### How to complete this task
Nothing should be left out: repeat all the data exactly.

### Records for this exercise
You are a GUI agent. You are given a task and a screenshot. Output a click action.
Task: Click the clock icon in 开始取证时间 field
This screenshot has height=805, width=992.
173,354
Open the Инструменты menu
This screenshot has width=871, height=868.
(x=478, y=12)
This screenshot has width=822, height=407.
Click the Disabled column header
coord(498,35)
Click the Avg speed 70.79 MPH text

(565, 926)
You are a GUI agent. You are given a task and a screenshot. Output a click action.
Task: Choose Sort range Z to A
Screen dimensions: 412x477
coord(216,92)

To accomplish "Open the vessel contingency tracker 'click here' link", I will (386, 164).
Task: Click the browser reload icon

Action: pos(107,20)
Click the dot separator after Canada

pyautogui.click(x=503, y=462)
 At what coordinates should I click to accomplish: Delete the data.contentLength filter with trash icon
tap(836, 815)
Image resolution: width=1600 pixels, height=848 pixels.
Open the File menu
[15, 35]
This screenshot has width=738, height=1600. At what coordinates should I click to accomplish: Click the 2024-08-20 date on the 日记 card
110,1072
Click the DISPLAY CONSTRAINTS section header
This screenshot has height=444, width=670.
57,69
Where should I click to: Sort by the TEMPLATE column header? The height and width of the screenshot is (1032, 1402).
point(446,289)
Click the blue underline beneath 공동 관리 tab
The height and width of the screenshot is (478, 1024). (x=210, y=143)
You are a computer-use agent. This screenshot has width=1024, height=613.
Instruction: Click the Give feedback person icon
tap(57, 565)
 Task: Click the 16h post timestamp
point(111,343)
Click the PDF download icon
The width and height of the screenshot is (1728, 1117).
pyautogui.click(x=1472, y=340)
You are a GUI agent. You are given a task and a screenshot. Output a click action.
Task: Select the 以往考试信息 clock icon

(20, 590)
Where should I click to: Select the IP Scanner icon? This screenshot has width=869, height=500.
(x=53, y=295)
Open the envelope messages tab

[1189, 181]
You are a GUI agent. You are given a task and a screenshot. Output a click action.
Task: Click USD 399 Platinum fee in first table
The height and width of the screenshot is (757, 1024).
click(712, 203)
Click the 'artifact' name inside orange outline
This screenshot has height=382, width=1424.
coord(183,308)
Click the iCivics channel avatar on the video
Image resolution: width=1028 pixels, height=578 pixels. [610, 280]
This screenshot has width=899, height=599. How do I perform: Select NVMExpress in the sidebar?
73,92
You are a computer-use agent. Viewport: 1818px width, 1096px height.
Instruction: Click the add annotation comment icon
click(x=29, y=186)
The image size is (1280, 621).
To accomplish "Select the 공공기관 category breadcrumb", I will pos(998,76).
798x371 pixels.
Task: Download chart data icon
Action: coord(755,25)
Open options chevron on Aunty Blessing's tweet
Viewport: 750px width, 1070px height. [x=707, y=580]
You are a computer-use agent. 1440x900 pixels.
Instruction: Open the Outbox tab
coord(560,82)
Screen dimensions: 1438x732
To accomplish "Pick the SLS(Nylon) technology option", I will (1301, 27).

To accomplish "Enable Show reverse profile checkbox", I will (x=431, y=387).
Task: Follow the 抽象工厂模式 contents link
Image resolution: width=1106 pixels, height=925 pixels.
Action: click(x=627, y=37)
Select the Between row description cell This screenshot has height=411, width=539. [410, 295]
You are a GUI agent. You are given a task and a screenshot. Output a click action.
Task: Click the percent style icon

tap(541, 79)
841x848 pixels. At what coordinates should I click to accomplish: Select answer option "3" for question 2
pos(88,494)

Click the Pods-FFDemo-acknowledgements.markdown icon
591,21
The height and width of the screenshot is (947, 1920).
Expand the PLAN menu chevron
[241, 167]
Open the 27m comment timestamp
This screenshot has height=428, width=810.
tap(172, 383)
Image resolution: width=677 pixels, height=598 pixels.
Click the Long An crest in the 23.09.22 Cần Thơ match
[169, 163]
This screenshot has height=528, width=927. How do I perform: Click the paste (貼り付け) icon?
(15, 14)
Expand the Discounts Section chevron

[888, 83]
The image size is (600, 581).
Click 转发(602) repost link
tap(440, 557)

### The answer
You are a GUI agent. You are given a task and a screenshot. Output a click action.
Task: Click the clock icon in 开始取证时间 field
This screenshot has height=805, width=992.
173,354
Open the Инструменты menu
This screenshot has width=871, height=868.
(x=478, y=12)
This screenshot has width=822, height=407.
Click the Disabled column header
coord(498,35)
Click the Avg speed 70.79 MPH text

(565, 926)
You are a GUI agent. You are given a task and a screenshot. Output a click action.
Task: Choose Sort range Z to A
Screen dimensions: 412x477
coord(216,92)

To accomplish "Open the vessel contingency tracker 'click here' link", I will (386, 164).
Task: Click the browser reload icon

Action: pos(107,20)
Click the dot separator after Canada

pyautogui.click(x=503, y=462)
 At what coordinates should I click to accomplish: Delete the data.contentLength filter with trash icon
tap(836, 815)
Image resolution: width=1600 pixels, height=848 pixels.
Open the File menu
[15, 35]
This screenshot has width=738, height=1600. At what coordinates should I click to accomplish: Click the 2024-08-20 date on the 日记 card
110,1072
Click the DISPLAY CONSTRAINTS section header
This screenshot has height=444, width=670.
57,69
Where should I click to: Sort by the TEMPLATE column header? The height and width of the screenshot is (1032, 1402).
point(446,289)
Click the blue underline beneath 공동 관리 tab
The height and width of the screenshot is (478, 1024). (x=210, y=143)
You are a computer-use agent. This screenshot has width=1024, height=613.
Instruction: Click the Give feedback person icon
tap(57, 565)
 Task: Click the 16h post timestamp
point(111,343)
Click the PDF download icon
The width and height of the screenshot is (1728, 1117).
pyautogui.click(x=1472, y=340)
You are a GUI agent. You are given a task and a screenshot. Output a click action.
Task: Select the 以往考试信息 clock icon

(20, 590)
Where should I click to: Select the IP Scanner icon? This screenshot has width=869, height=500.
(x=53, y=295)
Open the envelope messages tab

[1189, 181]
You are a GUI agent. You are given a task and a screenshot. Output a click action.
Task: Click USD 399 Platinum fee in first table
The height and width of the screenshot is (757, 1024).
click(712, 203)
Click the 'artifact' name inside orange outline
This screenshot has height=382, width=1424.
coord(183,308)
Click the iCivics channel avatar on the video
Image resolution: width=1028 pixels, height=578 pixels. [610, 280]
This screenshot has width=899, height=599. How do I perform: Select NVMExpress in the sidebar?
73,92
You are a computer-use agent. Viewport: 1818px width, 1096px height.
Instruction: Click the add annotation comment icon
click(x=29, y=186)
The image size is (1280, 621).
To accomplish "Select the 공공기관 category breadcrumb", I will pos(998,76).
798x371 pixels.
Task: Download chart data icon
Action: coord(755,25)
Open options chevron on Aunty Blessing's tweet
Viewport: 750px width, 1070px height. [x=707, y=580]
You are a computer-use agent. 1440x900 pixels.
Instruction: Open the Outbox tab
coord(560,82)
Screen dimensions: 1438x732
To accomplish "Pick the SLS(Nylon) technology option", I will (1301, 27).

To accomplish "Enable Show reverse profile checkbox", I will (x=431, y=387).
Task: Follow the 抽象工厂模式 contents link
Image resolution: width=1106 pixels, height=925 pixels.
Action: click(x=627, y=37)
Select the Between row description cell This screenshot has height=411, width=539. [410, 295]
You are a GUI agent. You are given a task and a screenshot. Output a click action.
Task: Click the percent style icon

tap(541, 79)
841x848 pixels. At what coordinates should I click to accomplish: Select answer option "3" for question 2
pos(88,494)

Click the Pods-FFDemo-acknowledgements.markdown icon
591,21
The height and width of the screenshot is (947, 1920).
Expand the PLAN menu chevron
[241, 167]
Open the 27m comment timestamp
This screenshot has height=428, width=810.
tap(172, 383)
Image resolution: width=677 pixels, height=598 pixels.
Click the Long An crest in the 23.09.22 Cần Thơ match
[169, 163]
This screenshot has height=528, width=927. How do I perform: Click the paste (貼り付け) icon?
(15, 14)
Expand the Discounts Section chevron

[888, 83]
The image size is (600, 581).
Click 转发(602) repost link
tap(440, 557)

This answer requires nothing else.